What to work on> For every line of the records below that holds "coordinates", add one. Give only the final total.

The data>
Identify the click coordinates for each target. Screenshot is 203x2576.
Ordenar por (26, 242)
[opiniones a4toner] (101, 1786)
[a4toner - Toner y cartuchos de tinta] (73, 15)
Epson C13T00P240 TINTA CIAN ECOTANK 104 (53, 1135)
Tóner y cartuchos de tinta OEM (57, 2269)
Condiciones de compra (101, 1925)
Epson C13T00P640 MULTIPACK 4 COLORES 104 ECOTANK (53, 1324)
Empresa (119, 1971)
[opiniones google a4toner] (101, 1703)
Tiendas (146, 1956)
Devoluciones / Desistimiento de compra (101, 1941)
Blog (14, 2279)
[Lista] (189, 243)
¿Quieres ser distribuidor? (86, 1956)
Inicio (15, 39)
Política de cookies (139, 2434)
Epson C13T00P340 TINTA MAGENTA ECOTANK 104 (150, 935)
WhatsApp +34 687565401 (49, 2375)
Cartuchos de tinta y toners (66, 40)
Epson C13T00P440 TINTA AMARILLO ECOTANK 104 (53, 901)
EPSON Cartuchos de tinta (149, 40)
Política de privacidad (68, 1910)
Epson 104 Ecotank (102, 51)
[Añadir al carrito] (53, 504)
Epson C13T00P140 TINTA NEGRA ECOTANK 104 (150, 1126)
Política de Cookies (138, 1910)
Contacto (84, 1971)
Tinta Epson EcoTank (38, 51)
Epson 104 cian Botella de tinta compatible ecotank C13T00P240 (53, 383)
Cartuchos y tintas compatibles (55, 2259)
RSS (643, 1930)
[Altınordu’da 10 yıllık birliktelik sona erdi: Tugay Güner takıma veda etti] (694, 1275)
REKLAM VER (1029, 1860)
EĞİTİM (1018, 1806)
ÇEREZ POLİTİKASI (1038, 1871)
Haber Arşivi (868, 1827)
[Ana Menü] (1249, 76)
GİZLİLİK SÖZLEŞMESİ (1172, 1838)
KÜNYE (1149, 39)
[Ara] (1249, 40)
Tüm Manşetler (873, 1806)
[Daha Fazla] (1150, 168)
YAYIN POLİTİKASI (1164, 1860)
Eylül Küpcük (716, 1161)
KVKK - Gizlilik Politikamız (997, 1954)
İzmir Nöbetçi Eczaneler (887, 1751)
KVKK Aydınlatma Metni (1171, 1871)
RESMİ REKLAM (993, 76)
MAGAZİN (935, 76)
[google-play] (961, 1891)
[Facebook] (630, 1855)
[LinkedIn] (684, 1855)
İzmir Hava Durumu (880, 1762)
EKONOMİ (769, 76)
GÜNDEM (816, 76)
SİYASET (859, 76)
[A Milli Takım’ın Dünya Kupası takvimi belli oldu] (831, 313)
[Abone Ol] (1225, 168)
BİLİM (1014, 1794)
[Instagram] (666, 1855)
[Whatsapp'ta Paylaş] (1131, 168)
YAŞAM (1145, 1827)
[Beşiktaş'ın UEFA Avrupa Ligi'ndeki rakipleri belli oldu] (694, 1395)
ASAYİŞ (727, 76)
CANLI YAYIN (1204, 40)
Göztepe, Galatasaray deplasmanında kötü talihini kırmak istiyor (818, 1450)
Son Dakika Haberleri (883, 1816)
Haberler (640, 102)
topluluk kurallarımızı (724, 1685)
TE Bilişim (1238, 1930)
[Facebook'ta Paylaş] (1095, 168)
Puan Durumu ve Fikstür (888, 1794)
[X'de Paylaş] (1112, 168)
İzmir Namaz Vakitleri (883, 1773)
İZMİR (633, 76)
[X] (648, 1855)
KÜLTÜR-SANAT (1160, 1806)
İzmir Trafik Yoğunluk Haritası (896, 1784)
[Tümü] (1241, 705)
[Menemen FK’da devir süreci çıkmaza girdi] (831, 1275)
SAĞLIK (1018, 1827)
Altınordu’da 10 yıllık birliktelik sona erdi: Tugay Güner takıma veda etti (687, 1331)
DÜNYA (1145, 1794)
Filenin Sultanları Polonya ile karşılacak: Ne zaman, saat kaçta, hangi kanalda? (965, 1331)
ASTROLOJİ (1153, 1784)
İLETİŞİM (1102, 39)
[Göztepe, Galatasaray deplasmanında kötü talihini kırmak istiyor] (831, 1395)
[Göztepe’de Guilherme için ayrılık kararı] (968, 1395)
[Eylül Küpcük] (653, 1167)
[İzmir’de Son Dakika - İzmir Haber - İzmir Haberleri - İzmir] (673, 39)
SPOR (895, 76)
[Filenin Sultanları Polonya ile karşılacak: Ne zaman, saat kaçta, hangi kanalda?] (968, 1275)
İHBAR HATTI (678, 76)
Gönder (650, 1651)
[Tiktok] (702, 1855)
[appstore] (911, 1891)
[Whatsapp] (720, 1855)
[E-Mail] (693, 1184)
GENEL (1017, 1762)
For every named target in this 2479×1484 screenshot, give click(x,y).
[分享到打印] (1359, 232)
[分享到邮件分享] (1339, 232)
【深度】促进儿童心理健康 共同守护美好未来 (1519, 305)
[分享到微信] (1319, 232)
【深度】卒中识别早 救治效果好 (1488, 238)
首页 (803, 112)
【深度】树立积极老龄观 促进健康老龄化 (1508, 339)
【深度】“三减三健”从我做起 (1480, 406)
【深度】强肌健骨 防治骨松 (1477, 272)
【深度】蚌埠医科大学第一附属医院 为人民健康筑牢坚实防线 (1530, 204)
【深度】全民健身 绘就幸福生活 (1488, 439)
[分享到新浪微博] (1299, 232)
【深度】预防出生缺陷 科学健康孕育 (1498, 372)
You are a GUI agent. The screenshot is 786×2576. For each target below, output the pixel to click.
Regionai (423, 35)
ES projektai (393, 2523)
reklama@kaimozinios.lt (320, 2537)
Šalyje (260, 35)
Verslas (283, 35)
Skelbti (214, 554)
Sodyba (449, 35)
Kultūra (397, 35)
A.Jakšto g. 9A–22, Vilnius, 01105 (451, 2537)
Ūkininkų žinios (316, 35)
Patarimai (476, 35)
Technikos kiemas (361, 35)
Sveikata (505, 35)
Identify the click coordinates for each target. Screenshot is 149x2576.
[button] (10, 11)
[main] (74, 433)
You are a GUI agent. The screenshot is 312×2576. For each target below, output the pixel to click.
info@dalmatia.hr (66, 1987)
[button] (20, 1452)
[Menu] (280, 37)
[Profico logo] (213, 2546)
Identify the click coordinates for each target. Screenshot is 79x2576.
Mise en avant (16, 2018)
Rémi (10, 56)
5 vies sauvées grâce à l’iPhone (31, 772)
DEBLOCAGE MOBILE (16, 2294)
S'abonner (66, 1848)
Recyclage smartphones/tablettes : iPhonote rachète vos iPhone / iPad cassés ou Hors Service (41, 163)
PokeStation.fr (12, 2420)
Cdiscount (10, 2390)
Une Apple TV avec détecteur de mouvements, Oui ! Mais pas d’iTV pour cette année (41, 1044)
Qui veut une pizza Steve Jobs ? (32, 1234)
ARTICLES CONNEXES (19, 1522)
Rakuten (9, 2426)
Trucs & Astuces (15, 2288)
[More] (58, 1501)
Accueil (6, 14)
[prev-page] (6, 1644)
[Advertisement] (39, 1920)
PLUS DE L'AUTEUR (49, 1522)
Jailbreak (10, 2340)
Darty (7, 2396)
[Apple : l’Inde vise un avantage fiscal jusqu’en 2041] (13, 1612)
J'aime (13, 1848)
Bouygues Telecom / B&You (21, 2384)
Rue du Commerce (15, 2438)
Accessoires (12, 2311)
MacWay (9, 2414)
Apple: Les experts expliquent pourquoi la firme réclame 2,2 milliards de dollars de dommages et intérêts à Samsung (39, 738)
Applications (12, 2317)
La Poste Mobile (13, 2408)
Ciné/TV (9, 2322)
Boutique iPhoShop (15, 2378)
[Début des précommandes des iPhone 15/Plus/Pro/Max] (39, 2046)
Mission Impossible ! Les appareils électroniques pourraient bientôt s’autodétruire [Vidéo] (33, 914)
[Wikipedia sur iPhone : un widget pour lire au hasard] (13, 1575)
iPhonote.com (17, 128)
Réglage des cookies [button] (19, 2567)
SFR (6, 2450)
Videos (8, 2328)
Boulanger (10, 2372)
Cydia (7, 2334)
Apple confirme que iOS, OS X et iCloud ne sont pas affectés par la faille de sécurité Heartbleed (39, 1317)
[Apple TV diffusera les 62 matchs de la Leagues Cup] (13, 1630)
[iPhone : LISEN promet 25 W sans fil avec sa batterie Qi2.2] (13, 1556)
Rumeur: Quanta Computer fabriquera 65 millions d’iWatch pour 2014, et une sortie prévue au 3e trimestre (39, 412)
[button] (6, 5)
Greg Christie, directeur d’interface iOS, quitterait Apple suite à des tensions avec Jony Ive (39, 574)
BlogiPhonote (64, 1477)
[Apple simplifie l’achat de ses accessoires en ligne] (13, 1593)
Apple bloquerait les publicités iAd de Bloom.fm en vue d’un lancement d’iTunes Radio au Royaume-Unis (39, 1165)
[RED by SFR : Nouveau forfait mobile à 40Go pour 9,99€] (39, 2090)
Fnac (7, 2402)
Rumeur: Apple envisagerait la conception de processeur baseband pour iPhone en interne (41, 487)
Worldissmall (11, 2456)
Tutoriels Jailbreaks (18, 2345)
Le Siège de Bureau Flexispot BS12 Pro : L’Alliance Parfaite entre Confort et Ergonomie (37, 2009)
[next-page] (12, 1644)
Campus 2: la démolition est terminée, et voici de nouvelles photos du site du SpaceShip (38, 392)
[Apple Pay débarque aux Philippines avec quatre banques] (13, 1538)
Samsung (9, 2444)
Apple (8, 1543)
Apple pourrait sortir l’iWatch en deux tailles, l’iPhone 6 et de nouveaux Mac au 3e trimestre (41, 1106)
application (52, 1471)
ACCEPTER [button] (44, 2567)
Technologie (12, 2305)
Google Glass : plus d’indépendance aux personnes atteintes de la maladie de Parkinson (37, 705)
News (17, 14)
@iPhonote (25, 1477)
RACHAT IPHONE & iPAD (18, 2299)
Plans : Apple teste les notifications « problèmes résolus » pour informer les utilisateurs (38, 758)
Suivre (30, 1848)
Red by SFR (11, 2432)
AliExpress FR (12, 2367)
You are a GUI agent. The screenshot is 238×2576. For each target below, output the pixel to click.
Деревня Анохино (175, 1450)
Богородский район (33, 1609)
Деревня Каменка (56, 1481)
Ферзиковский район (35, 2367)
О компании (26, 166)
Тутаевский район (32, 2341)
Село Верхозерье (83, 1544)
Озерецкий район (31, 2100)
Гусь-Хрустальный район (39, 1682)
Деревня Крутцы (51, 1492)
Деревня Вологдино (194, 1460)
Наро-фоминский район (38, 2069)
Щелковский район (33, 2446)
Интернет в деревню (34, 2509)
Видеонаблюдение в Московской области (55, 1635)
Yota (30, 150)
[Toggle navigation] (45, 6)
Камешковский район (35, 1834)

Answer space> 3